Look through the entries for the string "arrow" and copy every line where it shows up.

> Data supplied:

*-*-*

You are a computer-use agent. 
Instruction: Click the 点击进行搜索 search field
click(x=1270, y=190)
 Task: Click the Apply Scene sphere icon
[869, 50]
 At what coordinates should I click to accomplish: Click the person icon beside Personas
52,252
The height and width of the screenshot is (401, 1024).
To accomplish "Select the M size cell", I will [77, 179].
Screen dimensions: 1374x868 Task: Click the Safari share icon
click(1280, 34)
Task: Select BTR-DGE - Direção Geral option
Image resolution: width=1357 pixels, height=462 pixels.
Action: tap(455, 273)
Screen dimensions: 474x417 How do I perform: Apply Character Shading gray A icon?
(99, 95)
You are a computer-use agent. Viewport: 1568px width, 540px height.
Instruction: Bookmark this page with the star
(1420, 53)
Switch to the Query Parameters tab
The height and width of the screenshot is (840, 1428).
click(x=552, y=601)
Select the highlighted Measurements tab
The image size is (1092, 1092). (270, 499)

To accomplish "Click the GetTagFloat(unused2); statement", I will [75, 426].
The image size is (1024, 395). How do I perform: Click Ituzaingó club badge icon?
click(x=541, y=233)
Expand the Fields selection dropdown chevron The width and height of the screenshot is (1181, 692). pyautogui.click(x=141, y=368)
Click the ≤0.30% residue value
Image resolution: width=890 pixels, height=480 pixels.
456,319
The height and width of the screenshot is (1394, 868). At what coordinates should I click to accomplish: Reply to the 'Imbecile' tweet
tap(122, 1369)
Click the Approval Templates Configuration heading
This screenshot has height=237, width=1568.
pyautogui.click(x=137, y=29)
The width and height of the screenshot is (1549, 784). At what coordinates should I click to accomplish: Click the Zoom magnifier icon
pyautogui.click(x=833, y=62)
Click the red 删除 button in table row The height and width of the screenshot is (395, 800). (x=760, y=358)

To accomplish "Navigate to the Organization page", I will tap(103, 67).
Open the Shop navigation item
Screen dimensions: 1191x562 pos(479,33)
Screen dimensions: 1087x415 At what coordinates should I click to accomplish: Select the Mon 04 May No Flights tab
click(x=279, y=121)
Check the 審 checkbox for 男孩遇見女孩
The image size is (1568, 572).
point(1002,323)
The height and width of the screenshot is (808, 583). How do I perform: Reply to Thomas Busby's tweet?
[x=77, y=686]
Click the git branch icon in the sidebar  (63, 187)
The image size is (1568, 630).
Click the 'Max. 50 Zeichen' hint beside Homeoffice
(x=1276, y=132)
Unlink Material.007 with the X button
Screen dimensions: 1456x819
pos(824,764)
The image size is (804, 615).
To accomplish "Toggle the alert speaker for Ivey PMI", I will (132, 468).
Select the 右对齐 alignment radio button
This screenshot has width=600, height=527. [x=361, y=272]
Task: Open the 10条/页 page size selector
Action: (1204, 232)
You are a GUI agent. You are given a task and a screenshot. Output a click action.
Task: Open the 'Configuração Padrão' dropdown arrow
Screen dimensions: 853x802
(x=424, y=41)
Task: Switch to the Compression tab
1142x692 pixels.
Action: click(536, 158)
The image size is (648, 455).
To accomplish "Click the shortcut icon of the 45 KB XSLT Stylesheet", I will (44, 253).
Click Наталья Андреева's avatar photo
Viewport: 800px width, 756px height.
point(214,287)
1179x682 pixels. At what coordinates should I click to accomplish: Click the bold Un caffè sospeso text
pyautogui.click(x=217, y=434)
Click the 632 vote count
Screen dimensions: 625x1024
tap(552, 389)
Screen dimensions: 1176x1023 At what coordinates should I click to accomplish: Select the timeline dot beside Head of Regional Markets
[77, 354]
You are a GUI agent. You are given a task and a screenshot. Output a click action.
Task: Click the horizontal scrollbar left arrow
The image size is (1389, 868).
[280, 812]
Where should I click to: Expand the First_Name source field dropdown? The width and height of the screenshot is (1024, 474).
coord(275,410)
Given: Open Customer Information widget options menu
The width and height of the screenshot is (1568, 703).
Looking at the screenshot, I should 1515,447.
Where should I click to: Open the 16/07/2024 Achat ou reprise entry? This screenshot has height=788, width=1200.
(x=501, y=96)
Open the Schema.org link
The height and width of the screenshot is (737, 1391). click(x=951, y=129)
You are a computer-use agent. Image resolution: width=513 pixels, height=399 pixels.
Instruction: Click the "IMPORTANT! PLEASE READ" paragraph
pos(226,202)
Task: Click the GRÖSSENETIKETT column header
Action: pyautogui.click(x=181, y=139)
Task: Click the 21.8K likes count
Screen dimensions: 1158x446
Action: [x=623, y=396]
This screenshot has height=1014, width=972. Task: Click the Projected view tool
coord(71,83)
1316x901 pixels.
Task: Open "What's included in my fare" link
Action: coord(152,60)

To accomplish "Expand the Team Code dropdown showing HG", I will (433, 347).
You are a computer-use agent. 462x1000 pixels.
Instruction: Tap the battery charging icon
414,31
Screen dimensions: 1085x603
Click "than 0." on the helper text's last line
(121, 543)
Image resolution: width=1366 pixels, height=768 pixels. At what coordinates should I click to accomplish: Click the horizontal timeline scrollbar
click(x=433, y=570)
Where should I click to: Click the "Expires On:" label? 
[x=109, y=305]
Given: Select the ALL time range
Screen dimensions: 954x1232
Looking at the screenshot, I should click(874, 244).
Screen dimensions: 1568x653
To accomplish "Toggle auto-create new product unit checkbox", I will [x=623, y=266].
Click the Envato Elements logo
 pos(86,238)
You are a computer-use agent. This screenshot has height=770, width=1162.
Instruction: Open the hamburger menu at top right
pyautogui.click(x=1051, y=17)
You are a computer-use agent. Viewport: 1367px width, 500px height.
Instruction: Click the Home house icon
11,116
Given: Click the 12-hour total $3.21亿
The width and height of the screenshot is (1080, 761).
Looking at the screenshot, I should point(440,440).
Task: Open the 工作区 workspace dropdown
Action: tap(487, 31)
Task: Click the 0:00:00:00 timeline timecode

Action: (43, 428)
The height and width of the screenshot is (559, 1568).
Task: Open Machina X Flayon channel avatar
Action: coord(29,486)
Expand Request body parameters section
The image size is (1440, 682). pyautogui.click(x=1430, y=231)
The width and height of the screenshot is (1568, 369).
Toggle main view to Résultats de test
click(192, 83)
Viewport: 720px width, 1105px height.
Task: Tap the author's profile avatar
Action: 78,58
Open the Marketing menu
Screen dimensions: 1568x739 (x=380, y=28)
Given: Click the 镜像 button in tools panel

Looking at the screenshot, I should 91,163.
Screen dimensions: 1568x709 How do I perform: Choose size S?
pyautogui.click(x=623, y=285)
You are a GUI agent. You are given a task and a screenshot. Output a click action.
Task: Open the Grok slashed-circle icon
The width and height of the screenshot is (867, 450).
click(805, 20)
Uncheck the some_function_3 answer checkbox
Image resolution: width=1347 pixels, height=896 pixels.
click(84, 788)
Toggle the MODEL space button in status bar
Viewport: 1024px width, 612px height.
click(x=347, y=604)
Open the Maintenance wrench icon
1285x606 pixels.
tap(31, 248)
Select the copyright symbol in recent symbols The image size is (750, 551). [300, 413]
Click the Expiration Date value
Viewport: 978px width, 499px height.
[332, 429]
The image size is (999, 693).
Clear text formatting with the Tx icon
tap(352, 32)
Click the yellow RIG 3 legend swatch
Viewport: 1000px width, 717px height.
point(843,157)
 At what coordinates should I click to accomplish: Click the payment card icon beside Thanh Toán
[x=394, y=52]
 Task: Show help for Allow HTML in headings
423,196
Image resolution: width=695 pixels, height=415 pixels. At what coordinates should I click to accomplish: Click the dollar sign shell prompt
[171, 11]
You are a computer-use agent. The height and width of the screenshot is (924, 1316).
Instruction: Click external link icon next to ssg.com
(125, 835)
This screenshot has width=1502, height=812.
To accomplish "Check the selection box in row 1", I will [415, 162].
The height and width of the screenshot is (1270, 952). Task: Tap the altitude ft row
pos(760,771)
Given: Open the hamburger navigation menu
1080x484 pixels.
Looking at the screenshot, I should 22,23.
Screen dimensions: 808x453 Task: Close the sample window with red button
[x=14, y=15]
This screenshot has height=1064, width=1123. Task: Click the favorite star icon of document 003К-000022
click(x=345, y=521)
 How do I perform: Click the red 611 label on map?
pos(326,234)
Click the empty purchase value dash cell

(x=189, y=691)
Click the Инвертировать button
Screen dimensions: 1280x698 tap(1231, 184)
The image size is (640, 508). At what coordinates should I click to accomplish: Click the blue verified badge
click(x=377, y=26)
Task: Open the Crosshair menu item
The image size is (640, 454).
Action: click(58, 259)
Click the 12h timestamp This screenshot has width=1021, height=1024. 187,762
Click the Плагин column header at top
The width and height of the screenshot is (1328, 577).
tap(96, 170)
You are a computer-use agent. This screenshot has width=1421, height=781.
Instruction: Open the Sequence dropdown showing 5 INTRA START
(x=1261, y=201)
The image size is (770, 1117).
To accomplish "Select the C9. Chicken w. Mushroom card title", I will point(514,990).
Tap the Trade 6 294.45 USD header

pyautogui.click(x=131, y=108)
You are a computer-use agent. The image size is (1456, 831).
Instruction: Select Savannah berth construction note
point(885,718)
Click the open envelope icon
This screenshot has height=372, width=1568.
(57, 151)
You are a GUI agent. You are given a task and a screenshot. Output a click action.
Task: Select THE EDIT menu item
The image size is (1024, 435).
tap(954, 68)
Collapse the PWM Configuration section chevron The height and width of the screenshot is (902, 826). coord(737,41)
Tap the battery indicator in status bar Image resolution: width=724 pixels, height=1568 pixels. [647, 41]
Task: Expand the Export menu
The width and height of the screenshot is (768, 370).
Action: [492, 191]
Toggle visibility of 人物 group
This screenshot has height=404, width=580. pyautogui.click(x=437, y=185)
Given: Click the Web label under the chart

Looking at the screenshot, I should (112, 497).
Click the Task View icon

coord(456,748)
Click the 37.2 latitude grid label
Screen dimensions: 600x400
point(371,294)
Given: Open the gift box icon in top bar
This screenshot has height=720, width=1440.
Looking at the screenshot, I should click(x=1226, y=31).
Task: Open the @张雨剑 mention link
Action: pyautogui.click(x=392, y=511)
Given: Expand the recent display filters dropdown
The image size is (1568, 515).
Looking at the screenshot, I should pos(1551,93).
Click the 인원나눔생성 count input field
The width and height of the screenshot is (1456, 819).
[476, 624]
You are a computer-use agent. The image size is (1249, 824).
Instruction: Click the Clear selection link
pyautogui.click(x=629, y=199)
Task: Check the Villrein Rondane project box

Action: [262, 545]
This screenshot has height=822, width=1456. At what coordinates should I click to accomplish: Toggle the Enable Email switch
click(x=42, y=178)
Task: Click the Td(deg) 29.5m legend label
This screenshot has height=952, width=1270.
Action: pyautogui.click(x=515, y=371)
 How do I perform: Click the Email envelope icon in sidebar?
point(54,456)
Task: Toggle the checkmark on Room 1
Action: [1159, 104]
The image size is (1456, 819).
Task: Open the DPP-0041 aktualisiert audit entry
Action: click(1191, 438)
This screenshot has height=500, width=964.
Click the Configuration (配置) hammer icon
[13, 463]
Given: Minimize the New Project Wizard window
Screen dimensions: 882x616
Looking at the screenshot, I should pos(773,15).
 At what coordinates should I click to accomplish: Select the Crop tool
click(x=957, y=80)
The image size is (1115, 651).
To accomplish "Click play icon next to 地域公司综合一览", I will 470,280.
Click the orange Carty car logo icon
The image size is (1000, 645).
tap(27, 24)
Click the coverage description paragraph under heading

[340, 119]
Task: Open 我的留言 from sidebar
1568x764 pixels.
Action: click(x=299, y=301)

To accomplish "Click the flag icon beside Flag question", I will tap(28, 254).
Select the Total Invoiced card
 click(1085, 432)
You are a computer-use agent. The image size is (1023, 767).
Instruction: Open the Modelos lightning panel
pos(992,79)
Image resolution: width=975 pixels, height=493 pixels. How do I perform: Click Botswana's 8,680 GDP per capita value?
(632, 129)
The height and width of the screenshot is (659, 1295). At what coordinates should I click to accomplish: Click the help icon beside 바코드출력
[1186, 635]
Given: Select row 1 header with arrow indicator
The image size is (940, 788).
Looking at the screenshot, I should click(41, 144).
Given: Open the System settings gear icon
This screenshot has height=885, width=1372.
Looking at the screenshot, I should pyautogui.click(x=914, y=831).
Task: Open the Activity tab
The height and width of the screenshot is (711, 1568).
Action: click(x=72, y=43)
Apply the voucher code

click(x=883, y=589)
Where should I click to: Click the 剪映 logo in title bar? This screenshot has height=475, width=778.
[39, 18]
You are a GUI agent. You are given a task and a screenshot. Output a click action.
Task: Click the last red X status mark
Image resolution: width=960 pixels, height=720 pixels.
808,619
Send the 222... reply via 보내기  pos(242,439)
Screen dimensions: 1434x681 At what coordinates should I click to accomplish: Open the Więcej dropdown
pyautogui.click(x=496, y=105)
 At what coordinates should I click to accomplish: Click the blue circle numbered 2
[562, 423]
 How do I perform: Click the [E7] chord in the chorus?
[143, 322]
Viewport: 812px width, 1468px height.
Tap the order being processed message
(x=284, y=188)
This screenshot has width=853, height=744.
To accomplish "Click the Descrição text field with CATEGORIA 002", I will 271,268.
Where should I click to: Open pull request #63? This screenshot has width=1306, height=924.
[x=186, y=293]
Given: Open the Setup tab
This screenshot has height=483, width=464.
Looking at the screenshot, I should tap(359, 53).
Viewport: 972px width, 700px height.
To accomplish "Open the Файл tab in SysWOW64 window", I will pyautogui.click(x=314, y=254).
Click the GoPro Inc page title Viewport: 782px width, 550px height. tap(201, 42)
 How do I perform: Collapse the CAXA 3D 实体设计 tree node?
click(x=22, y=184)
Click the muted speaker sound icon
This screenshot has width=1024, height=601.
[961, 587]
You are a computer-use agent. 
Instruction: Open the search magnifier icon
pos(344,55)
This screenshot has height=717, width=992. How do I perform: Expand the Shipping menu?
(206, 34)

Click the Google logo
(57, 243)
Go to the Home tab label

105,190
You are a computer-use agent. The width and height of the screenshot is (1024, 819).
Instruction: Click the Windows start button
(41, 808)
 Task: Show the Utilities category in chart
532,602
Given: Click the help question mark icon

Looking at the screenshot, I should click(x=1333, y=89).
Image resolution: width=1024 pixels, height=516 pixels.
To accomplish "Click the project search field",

*-*-*

> The answer:
Task: Open the 'Configuração Padrão' dropdown arrow
Task: Click the horizontal scrollbar left arrow
Given: Select row 1 header with arrow indicator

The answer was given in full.